O governo federal vai apresentar uma proposta legislativa para expandir a oferta de crédito consignado aos cerca de 42 milhões de trabalhadores com carteira assinada (CLT) que atuam no setor privado e têm dificuldade de acesso a este serviço financeiro. A ideia é criar uma plataforma que permita aos bancos e instituições financeiras acessarem diretamente o perfil de crédito do celetista por meio do eSocial, o sistema eletrônico obrigatório que unifica informações trabalhistas, previdenciárias e fiscais de empregadores e empregados de todo o país.
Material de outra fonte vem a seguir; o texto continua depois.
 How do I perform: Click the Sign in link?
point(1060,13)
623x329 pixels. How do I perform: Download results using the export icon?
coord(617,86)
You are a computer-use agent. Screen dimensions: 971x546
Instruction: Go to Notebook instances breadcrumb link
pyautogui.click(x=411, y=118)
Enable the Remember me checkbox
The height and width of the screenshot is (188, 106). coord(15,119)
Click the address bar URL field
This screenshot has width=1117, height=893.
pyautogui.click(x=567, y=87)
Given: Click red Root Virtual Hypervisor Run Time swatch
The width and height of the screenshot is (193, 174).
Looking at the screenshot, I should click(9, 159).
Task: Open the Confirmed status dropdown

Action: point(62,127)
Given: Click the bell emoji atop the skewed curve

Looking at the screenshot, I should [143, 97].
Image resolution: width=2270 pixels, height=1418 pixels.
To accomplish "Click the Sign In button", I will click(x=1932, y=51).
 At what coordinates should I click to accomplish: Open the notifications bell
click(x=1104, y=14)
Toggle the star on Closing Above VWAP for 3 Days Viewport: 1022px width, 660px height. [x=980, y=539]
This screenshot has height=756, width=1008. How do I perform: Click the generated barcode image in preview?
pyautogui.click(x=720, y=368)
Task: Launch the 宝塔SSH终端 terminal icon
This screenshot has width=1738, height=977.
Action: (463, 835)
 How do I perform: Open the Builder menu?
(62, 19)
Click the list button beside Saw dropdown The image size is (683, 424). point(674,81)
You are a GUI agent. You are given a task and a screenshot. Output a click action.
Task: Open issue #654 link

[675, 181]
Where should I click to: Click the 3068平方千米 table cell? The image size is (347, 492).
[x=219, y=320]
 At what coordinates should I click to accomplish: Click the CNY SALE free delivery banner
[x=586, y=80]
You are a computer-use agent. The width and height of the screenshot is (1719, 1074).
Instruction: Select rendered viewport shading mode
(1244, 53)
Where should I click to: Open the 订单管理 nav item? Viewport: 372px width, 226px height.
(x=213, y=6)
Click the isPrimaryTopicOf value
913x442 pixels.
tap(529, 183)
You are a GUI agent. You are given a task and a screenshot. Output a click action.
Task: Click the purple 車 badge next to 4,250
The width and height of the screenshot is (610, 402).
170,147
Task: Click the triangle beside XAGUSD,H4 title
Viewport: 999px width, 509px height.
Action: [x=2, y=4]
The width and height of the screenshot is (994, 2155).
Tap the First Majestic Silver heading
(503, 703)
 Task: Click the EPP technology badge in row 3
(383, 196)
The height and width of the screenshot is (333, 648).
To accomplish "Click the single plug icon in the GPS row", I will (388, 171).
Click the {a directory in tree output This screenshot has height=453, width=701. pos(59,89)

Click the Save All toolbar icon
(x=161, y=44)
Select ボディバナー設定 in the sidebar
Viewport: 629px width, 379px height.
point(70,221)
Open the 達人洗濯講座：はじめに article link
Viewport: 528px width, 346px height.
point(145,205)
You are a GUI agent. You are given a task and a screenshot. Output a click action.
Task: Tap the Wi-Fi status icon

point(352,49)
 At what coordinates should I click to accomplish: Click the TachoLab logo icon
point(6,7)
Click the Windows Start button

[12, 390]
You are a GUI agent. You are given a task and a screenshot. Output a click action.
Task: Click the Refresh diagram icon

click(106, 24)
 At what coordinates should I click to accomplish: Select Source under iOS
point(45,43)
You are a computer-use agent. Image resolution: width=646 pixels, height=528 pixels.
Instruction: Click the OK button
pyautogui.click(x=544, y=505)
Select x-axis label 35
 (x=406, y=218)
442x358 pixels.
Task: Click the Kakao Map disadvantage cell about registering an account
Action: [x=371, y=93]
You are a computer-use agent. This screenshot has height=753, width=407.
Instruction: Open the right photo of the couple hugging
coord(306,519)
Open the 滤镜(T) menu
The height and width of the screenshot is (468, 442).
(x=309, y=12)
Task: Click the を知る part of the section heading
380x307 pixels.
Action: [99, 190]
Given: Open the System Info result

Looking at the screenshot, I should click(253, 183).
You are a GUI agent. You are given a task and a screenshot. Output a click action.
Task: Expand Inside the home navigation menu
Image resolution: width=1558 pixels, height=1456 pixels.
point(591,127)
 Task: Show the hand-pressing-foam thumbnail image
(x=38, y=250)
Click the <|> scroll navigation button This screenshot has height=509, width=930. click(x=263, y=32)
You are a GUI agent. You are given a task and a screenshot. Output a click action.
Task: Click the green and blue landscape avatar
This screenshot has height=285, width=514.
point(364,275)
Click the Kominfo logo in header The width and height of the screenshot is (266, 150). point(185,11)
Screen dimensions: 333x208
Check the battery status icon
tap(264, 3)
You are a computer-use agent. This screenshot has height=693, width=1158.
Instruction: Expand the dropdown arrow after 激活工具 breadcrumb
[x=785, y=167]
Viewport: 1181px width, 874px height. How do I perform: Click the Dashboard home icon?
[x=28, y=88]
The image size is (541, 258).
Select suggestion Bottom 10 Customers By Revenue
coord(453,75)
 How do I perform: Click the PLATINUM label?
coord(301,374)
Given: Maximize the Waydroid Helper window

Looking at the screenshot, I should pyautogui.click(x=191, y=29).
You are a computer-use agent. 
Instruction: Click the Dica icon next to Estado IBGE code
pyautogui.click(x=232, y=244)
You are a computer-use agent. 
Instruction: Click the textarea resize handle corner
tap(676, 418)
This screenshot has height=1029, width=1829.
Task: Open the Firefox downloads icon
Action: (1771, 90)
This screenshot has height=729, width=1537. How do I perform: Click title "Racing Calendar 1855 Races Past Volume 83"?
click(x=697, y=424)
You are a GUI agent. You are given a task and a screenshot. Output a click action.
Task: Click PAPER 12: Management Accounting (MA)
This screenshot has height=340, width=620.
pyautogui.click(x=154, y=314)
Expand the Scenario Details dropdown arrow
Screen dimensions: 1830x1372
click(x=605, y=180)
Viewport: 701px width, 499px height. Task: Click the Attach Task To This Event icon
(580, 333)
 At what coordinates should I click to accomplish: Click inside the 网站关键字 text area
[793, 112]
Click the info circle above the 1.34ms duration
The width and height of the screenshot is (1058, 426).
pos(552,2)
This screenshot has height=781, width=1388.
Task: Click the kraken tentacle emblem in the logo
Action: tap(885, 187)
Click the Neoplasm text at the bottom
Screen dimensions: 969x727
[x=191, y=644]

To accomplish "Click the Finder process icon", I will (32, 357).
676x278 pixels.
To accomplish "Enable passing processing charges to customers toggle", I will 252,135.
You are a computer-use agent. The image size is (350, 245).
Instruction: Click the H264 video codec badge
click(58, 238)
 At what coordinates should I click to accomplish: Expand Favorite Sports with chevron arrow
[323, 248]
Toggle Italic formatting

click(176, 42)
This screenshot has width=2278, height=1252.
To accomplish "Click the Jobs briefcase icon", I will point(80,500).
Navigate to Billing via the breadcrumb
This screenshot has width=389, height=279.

O crédito consignado é um empréstimo que tem as parcelas descontadas diretamente do salário ou benefício do devedor. É uma modalidade de crédito que oferece taxas de juros mais baixas e é uma das mais utilizadas no Brasil, especialmente por servidores públicos e aposentados e pensionistas do Instituto Nacional da Seguridade Social (INSS). A legislação que trata do consignado já permite que trabalhadores com carteira assinada possam ter acesso a este tipo de empréstimo, descontado do salário, mas ele requer a assinatura de convênios entre empresas e bancos, o que, na prática, dificulta que pequenas e médias empresas, e muitas grandes empresas também, possam aderir ao modelo em larga escala. "A empregada doméstica, o funcionário que atende uma família, ele tem lá o seu registro, o seu recolhimento, mas ele não tem acesso ao crédito consignado. Ou de uma pequena empresa, uma pequena loja, uma padaria, uma farmácia. Dificilmente um empregado do Simples [regime simplificado de enquadramento de empresas], um empregado de uma pequena empresa, terá acesso ao consignado, porque exige uma série de formalidades da empresa com os bancos”, explicou o ministro da Fazenda, Fernando Haddad, ao anunciar a proposta em entrevista a jornalistas no Palácio do Planalto.